WHAT THE TASK ASKS>
Some lines in the records below may hold the word "Jewels"; give the number of those lines and nothing else.

Dataset excerpts
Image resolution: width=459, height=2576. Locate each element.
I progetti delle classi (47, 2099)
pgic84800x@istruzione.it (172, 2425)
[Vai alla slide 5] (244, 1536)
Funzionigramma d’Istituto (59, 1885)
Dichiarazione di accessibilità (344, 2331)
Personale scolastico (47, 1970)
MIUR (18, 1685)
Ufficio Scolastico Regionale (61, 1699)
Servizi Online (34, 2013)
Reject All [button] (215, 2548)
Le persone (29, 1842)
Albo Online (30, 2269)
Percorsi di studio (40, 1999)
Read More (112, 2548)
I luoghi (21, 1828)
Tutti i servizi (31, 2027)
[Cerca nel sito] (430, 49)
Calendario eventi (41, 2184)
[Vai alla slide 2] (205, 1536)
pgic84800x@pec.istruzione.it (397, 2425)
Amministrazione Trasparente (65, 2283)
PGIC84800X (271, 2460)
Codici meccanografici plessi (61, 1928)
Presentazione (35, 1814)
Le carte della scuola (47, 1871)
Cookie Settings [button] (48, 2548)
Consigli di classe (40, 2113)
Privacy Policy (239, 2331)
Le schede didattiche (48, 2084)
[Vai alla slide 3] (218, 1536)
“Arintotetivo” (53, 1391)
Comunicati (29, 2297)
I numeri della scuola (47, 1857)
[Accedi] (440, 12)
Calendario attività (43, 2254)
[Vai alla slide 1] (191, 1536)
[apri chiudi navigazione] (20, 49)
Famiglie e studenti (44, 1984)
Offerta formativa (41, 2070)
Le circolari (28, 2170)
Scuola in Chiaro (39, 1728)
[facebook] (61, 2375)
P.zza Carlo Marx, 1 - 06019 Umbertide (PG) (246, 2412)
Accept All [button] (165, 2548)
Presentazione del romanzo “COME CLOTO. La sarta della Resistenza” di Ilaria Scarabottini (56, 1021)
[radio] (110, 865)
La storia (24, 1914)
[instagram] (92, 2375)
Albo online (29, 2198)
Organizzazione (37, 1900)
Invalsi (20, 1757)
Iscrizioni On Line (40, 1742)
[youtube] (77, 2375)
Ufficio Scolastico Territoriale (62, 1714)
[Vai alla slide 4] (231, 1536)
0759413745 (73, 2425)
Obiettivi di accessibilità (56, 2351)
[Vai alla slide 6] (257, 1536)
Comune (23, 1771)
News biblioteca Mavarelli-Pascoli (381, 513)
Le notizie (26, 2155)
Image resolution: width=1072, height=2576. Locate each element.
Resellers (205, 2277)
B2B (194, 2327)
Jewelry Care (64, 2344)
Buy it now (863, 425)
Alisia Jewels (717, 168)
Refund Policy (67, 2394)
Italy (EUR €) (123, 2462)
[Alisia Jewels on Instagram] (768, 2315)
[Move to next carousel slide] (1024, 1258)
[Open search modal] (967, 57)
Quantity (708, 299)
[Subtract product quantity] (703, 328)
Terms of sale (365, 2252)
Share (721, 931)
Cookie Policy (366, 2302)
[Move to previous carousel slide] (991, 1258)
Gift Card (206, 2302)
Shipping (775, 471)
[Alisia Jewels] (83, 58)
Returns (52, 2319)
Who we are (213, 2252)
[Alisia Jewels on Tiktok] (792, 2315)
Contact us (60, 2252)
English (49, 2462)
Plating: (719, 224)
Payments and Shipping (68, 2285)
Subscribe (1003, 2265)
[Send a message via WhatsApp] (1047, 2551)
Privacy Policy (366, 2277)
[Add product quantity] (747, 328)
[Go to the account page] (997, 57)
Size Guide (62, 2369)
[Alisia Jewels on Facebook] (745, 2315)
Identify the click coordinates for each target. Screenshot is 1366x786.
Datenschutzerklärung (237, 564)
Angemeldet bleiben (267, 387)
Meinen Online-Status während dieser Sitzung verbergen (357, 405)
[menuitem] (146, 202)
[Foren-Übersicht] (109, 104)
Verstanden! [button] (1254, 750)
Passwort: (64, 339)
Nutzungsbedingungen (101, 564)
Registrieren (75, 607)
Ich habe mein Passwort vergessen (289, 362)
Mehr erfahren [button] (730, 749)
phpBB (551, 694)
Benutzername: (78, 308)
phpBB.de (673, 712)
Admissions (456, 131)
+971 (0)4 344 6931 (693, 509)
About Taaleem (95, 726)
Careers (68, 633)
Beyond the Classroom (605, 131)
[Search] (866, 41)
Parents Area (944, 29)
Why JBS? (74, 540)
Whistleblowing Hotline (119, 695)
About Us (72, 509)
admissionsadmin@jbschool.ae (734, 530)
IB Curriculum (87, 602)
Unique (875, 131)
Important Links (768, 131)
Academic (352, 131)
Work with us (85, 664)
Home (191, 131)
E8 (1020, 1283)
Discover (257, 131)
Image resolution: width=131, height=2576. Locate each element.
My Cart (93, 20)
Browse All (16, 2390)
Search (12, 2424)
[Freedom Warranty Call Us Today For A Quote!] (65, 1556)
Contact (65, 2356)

REPLY>
5